This project provide a service to establish an epidemic-style broadcast infrastructure. The service is supported by Google Protocol Buffers & gRPC.

Each rumor $r$ could be in 4 states:

1. A: Unknown, whose counter is 0
2. B: Pushing, whose counter is in range $[1, \text{ctr}{push}]$, where $\text{ctr}{push} = \mathcal{O}(\ln\ln n)$
3. C: Pulling, whose counter is in range $[\text{ctr}{push}, \text{ctr}{push} + \text{ctr}{pull}]$, where $\text{ctr}{pull} = \mathcal{O}(\ln\ln n)$
4. D: Died, whose counter is beyond $\text{ctr}_{max}$

With a configurable interval, the time is split into multiple rounds. A node works as following:

1. Calculate the rumor counters in last round
2. Send rumors & update related counters (only send rumors in B state)
3. Receive & reply pull requests & update related counters (only reply rumors in C state)

The rumor counter is calculated in following rules: (The median-counter algorithm in [1])

Say node $v$ holds a counter for rumor $r$ as $\text{ctr}(v, r)$, node $v$ is in state B-$m$ if $\text{ctr}(v, r) = m$.

• State A.
  • If $v$ in state A receives $r$ only from nodes in state B, then it switches to state B-1.
  • If $v$ in state A receives $r$ from nodes in state C, then it switches to state C.
• State B.
  • If during a round $v$ in state B-$m$ receives $r$ from more players in state B-$m'$ with $m' \ge m$ than from nodes in state A and B-$m''$ with $m'' \lt m$, then it switches to state B-$(m + 1)$.
  • If $v$ receives $r$ from nodes in state C, then it switches to state C.
• State C. Increase counter every round.
• State D. Terminate state.

With this algorithm, we can broadcast a rumor to $n$ nodes with $\mathcal{O}(\ln n)$ rounds and $\mathcal{O}(n)$ messages w.h.p.
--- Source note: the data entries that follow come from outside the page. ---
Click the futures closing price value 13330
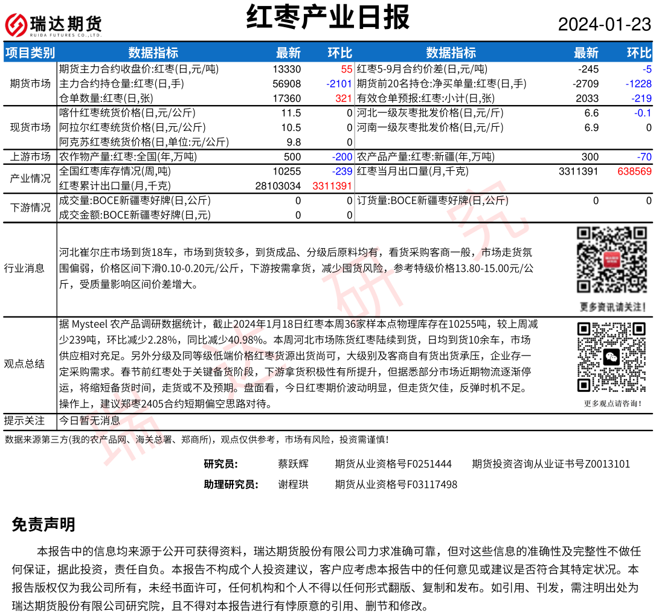Image resolution: width=656 pixels, height=614 pixels. pyautogui.click(x=286, y=69)
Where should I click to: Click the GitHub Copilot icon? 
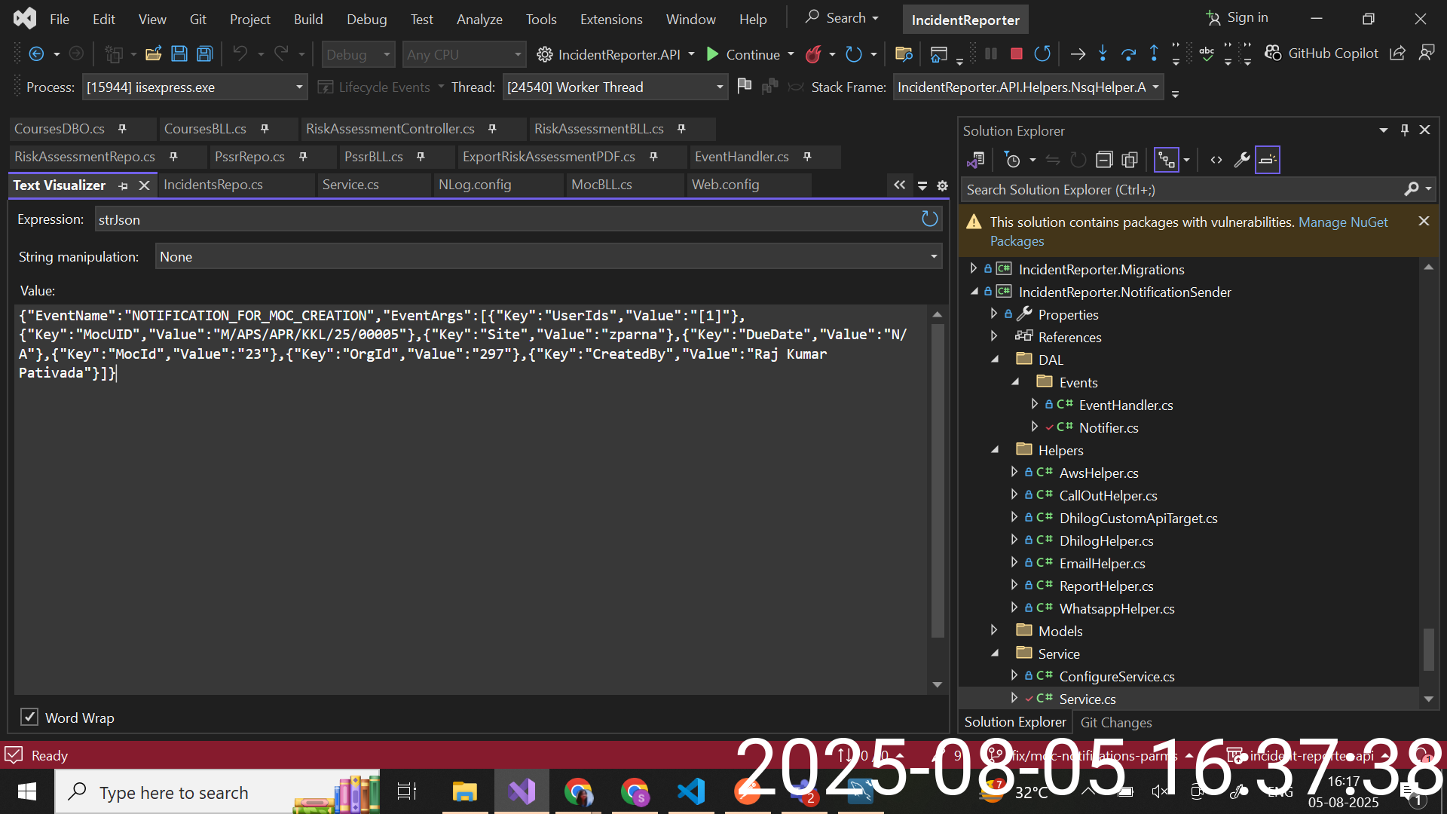click(x=1273, y=54)
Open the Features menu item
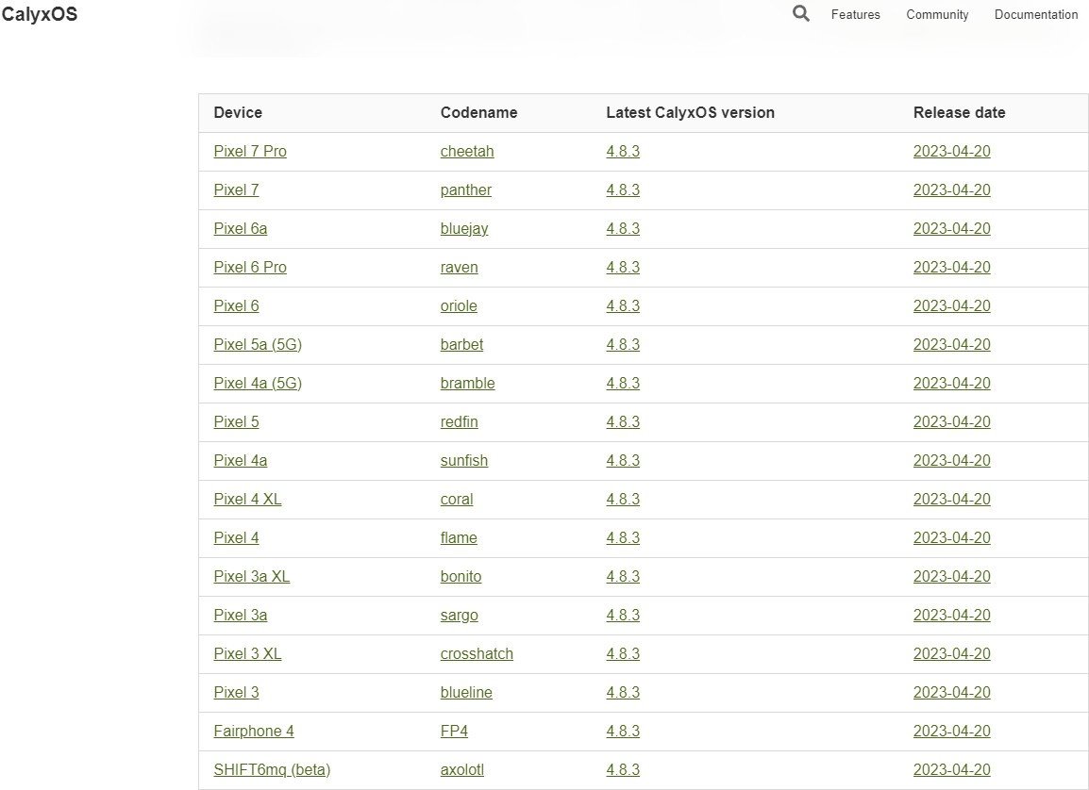This screenshot has width=1089, height=790. click(855, 15)
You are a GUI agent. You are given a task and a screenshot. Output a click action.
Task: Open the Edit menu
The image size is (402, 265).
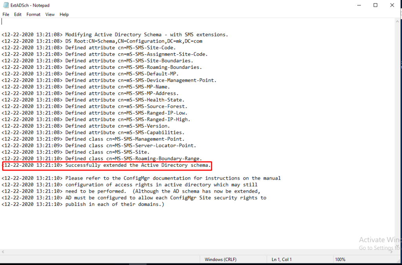coord(18,14)
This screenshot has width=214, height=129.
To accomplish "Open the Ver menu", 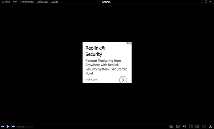I will tap(15, 2).
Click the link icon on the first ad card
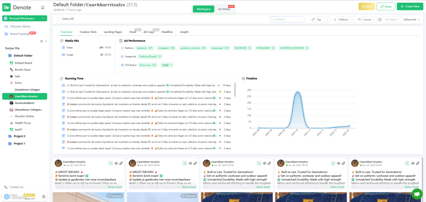The width and height of the screenshot is (426, 202). (x=121, y=163)
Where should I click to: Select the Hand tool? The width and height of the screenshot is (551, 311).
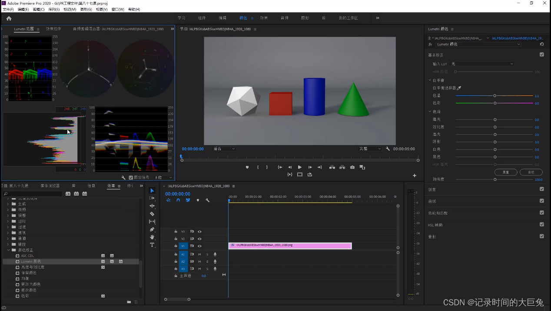[152, 237]
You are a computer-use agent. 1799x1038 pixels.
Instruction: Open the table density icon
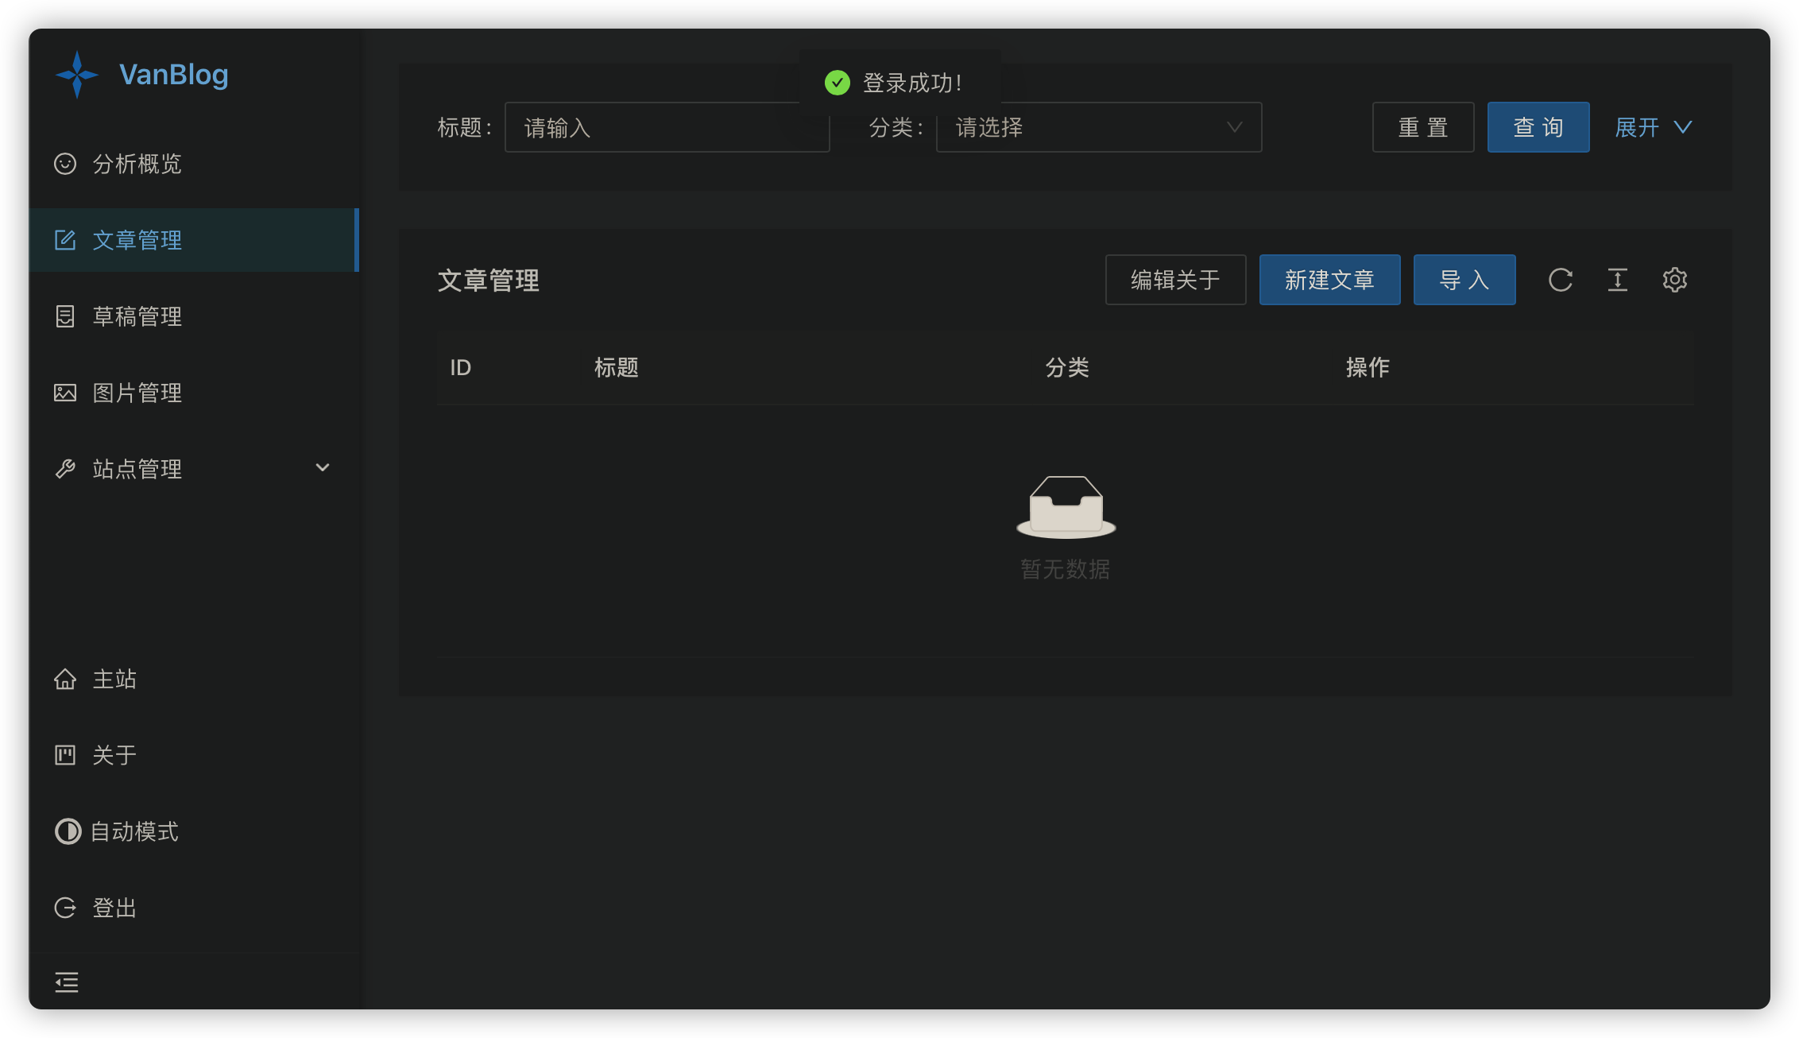click(1617, 280)
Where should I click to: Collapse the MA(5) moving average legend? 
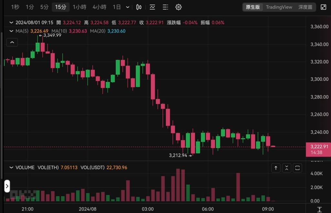(12, 31)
• interval: The round interval.
• $\text{fan}_{out}$: The maximum number of nodes the push request sending to
• $\text{fan}_{in}$: The maximum number of nodes the pull request sending to
• $n$: The estimated number of nodes in whole cluster
• $\text{factor}{push}$: $\text{ctr}{push} = \text{factor}_{push} \ln\ln n$
• $\text{factor}{pull}$: $\text{ctr}{pull} = \text{factor}_{pull} \ln\ln n$

Give a tool like Serf Convergence Simulator to give a visible chart about the broadcast time & message load.

With extra parameters:

• Packet loss
• Node failure rate

1. R. Karp, C. Schindelhauer, S. Shenker, and B. Vocking, “Randomized rumor spreading,” Proc. 41st Annu. Symp. Found. Comput. Sci., pp. 565–574, 2000.
2. B. Doerr and A. Kostrygin, “Randomized rumor spreading revisited,” in Leibniz International Proceedings in Informatics, LIPIcs, 2017, vol. 80.
3. H. Mercier, L. Hayez, and M. Matos, “Brief Announcement: Optimal Address-Oblivious Epidemic Dissemination,” in Proceedings of the ACM Symposium on Principles of Distributed Computing - PODC ’17, 2017, pp. 151–153.